Pierre AYLAGAS (PS), président de la communauté de communes Albères-Côte Vermeille-Illibéris, ancien député de la 4ème circonscription des P-O, ex maire d’Argelès-sur-Mer, communique :

« Ce matin, Quim Torra était présent à la Casa de la Généralitat. J’ai répondu à son invitation en compagnie des maires de la communauté de communes, Yves Porteix, Jean-Claude Portella et Yves Barniol.
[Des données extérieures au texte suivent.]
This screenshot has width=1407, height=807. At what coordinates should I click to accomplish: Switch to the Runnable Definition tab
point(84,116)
De nombreux autres élus étaient également présents : des maires (René Bantoure, Jean-François Dunyach), des conseillers régionaux (Eliane Jaricki et Guy Esclopé), des parlementaires (François Calvet)…

Quim Torra a dénoncé la situation des prisonniers politiques en Catalogne. Il a rappelé le cas des « deux Jordi », Jordi Sánchez (président de l’association l’Assemblée nationale de Catalogne (ANC) et Jordi Cuixart (Omnium). Ce sont des membres de la société civile catalane, à présent inséparables, que le destin et les événements ont unis davantage encore. A ce propos, Quim Torra a remercié les élus présents pour leur soutien concernant la dénonciation du sort injuste fait aux prisonniers.
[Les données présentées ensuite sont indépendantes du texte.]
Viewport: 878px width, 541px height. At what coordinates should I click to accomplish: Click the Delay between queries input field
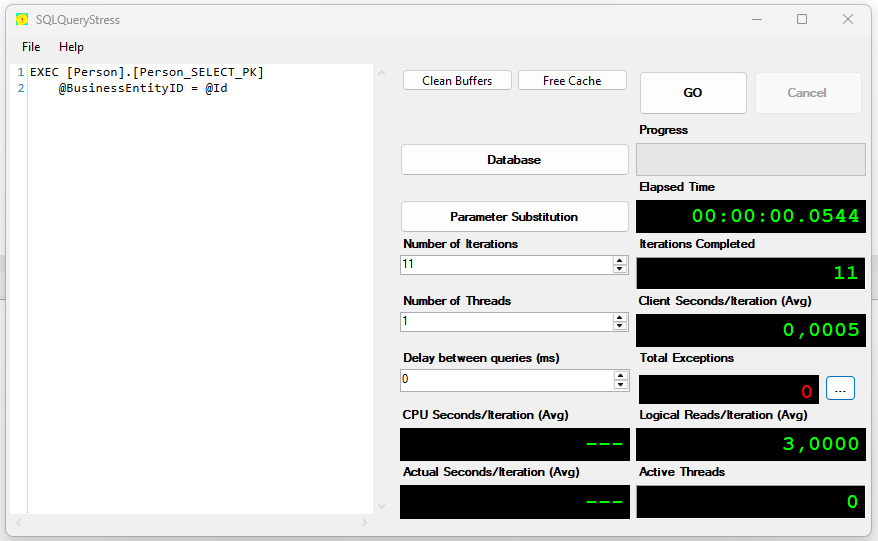click(x=505, y=380)
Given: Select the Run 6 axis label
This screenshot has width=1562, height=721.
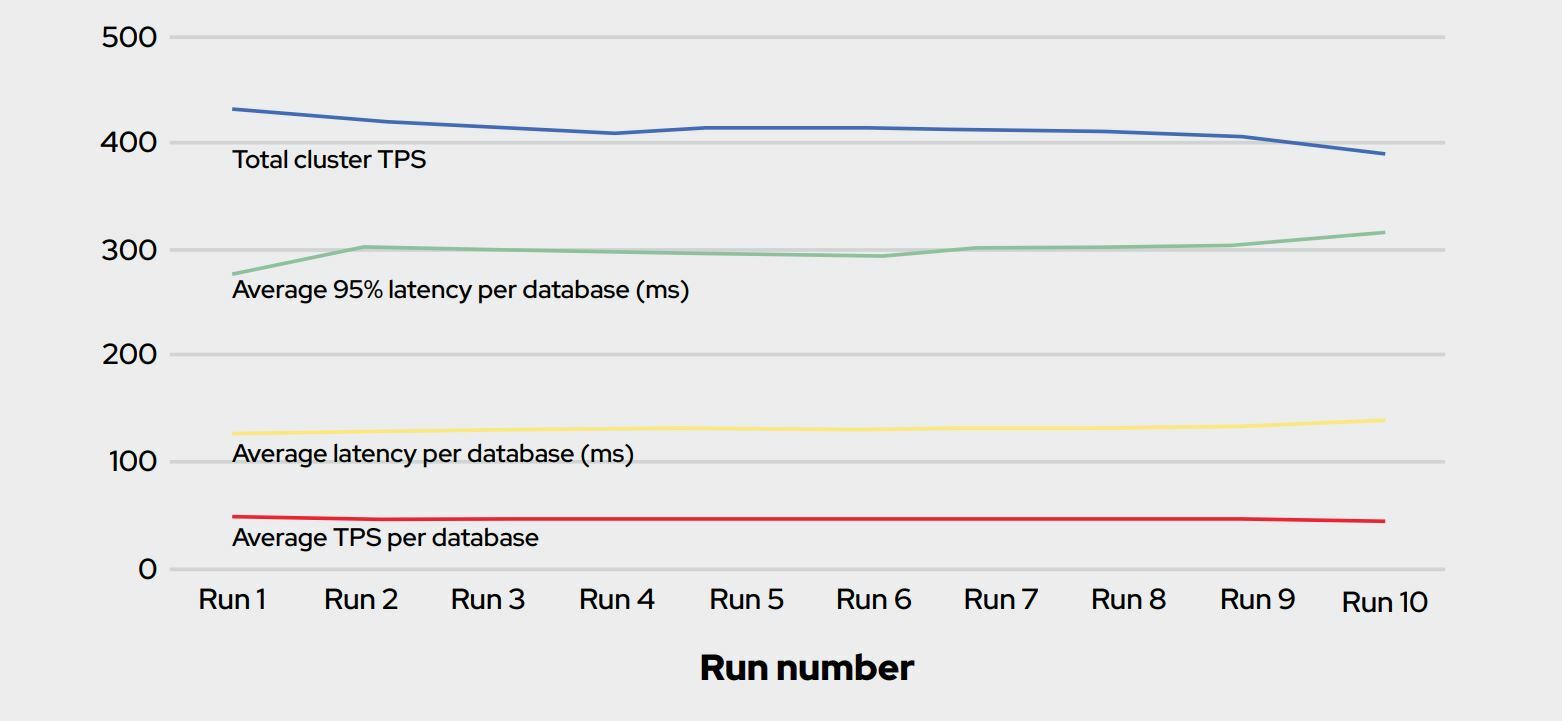Looking at the screenshot, I should tap(873, 600).
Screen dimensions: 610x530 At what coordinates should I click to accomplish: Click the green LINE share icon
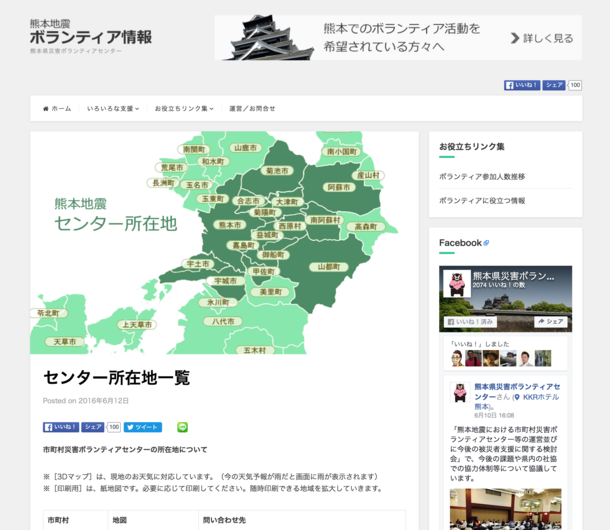pyautogui.click(x=182, y=427)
Cette rencontre fut amicale et conviviale. Le moment est important dans la crise qui secoue la Catalogne depuis maintenant un an.

En effet, l’histoire est parfois faite de hasards. Les destins de l’indépendantiste Quim Torra, nouveau président de la région Catalogne, et du socialiste Pedro Sanchez, chef du gouvernement espagnol depuis juin dernier, sont désormais mêlés. En effet, ils ont prêté serment le même jour.

Une première rencontre a déjà eu lieu le 10 juillet dernier. Les positions divergent. Mais le dialogue a été renoué et c’est là l’essentiel.

Pour ma part, je pense que la nation ne peut pas être une contrainte. Que l’on soit pour ou contre l’indépendance de la Catalogne, la seule voie possible et viable, est une solution négociée incluant le Parlement Catalan et le Gouvernement Espagnol. De ce point de vue, Pedro Sanchez a raison d’affirmer « qu’une crise politique requiert une solution politique ».

Espérons, même si nous savons le chemin semé de nombreuses embûches, que cette première rencontre de juin dernier entre les deux hommes soit un point de départ constructif pour normaliser les relations entre les deux exécutifs ».